NORTH RIDGEVILLE — If voters approve a $58.1 million bond issue Tuesday to build a new middle school, it could be the beginning of a sweeping change for the city and lead to a long-discussed project that would give the community its first-ever downtown feel.
“We have a real opportunity to improve not only the schools, but traffic conditions, and development at that corner,” Mayor David Gillock said as the city released a conceptual drawing of what the intersection of state Routes 83 (Avon Belden Road) and U.S. Route 20 (Center Ridge Road) could look like in the near future.
“We need to get this done,” Gillock said. “It’s time we joined the 21st century. There’s no downfall here.”
Gillock’s comments echo those of North Ridgeville Schools Superintendent James Powell, who recently said a number of businesses have expressed interest in buying the middle school site for possible development, although he declined to name them.
“This could change the whole landscape in the next three to four years,” Gillock said. “We’ll have this prime corner that can be developed.”
Done by an area development firm that Gillock declined to name, the conceptual drawing envisions a retail area similar in appearance to the French Creek commercial area at the corner of Detroit Road and Route 83 in Avon.

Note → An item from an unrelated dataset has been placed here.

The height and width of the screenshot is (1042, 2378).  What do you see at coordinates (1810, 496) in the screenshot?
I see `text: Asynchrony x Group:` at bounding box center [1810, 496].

Gillock termed the drawing a “potential” look the area long considered the unofficial center of town could have if voters say yes to the bond issue.
Plans call for the current middle school built in 1923 to be torn down, along with a small office building and a BP gas station at the corner of routes 83 and 20.

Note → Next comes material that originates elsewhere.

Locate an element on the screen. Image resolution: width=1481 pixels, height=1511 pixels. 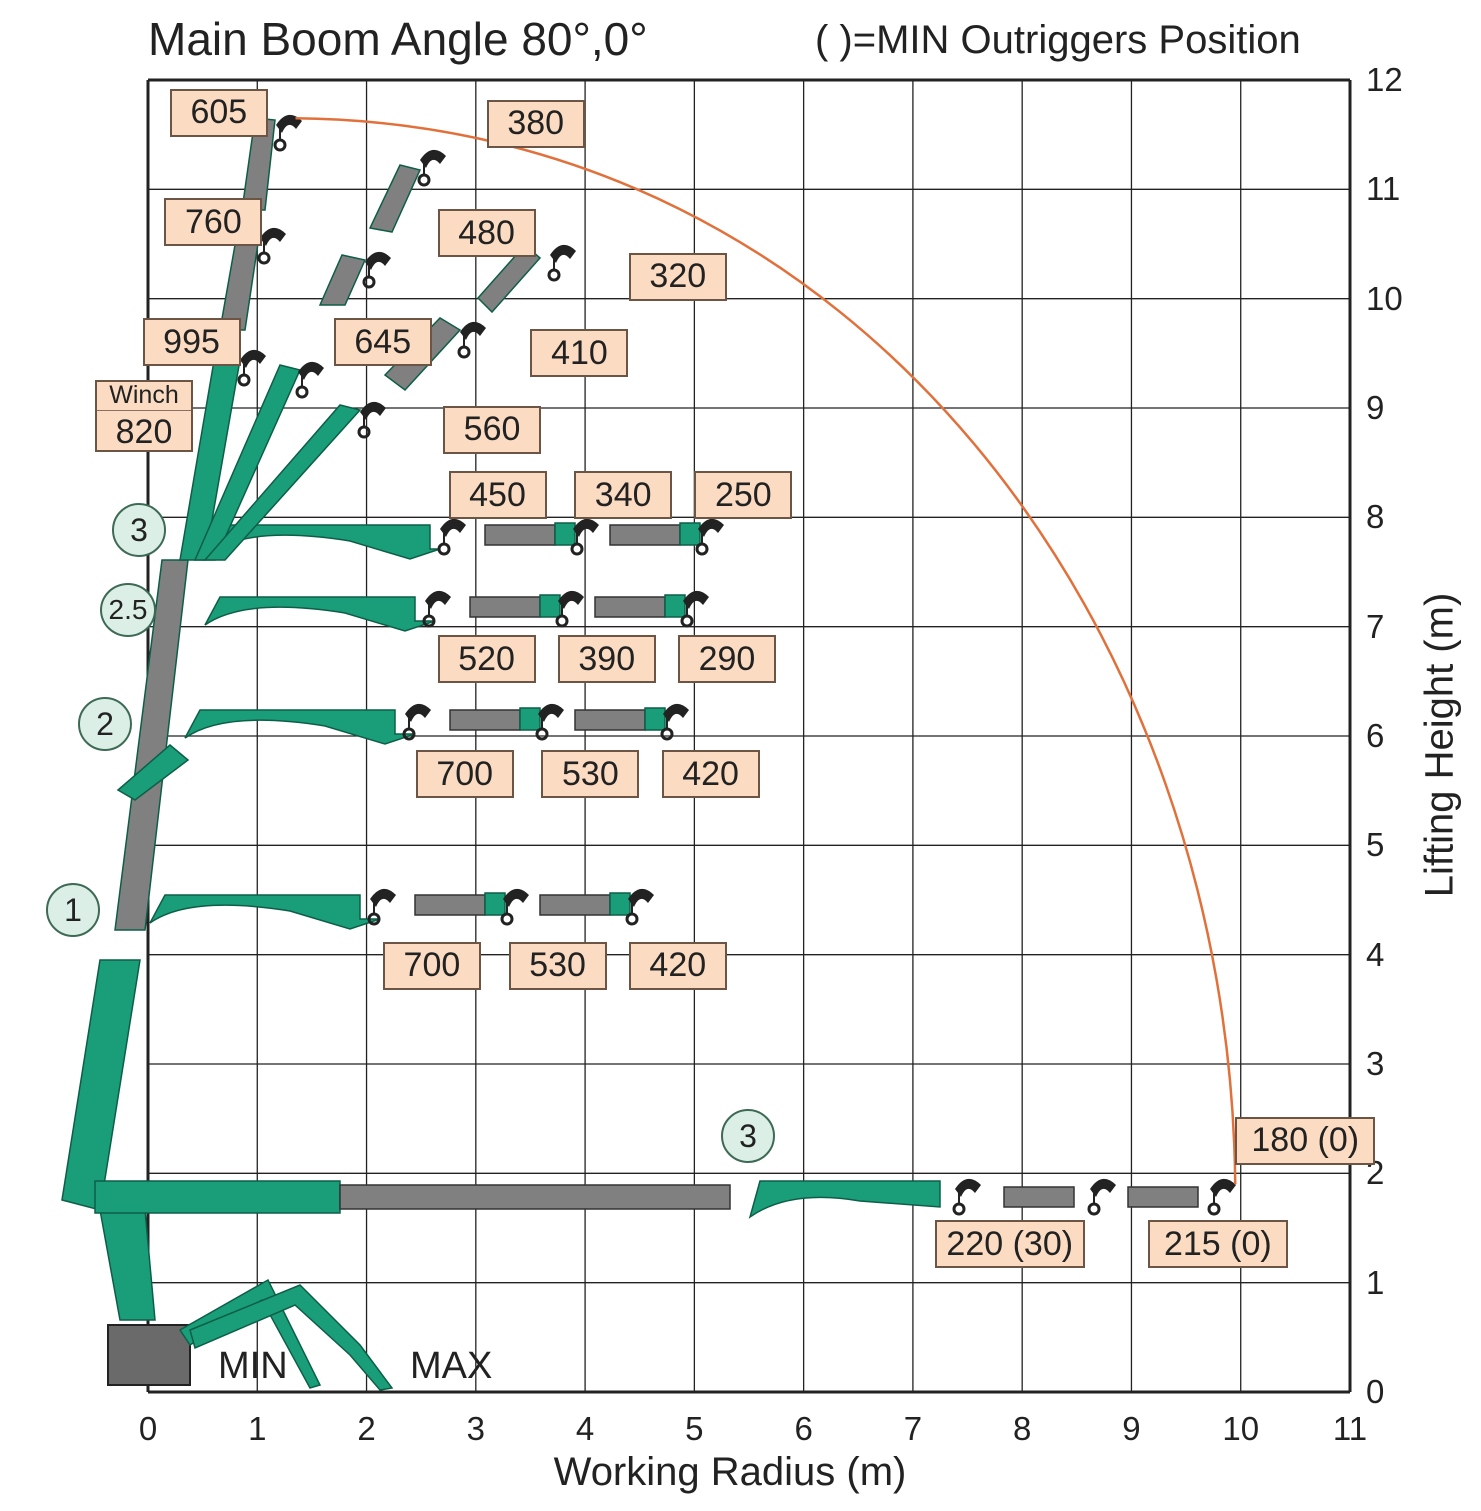
section-marker-1: 1 is located at coordinates (73, 910).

The demolitions would be paid for from the bond issue, and the Ohio School Facilities Commission has appropriated $8.9 million for a new school housing students in grades 3 to 8 that will ease crowding at the current middle school and two elementary buildings.
The new school would be built on school district-owned land adjacent to North Ridgeville High School.
Tearing down the existing school would clear the way for development of the 13-acre school property that includes the Rangers’ football stadium located behind the middle school. The stadium would come down and be replaced elsewhere.
Valued at $2.3 million, the school and stadium property is sizable enough to hold a major retail shopping area and townhouse-style apartments as well, according to Gillock.
Once the existing middle school and commercial structures are torn down, the city would invite developers such as Jacobs, Visconsi and Jacobs Co. and Carnegie Management and Development Corp., to draw up and submit proposals.
“That way we control our own destiny instead of selling the land off piecemeal to one person who wants to put up a business and another who wants to build something else,” Gillock said. “It would make the middle school property very viable.”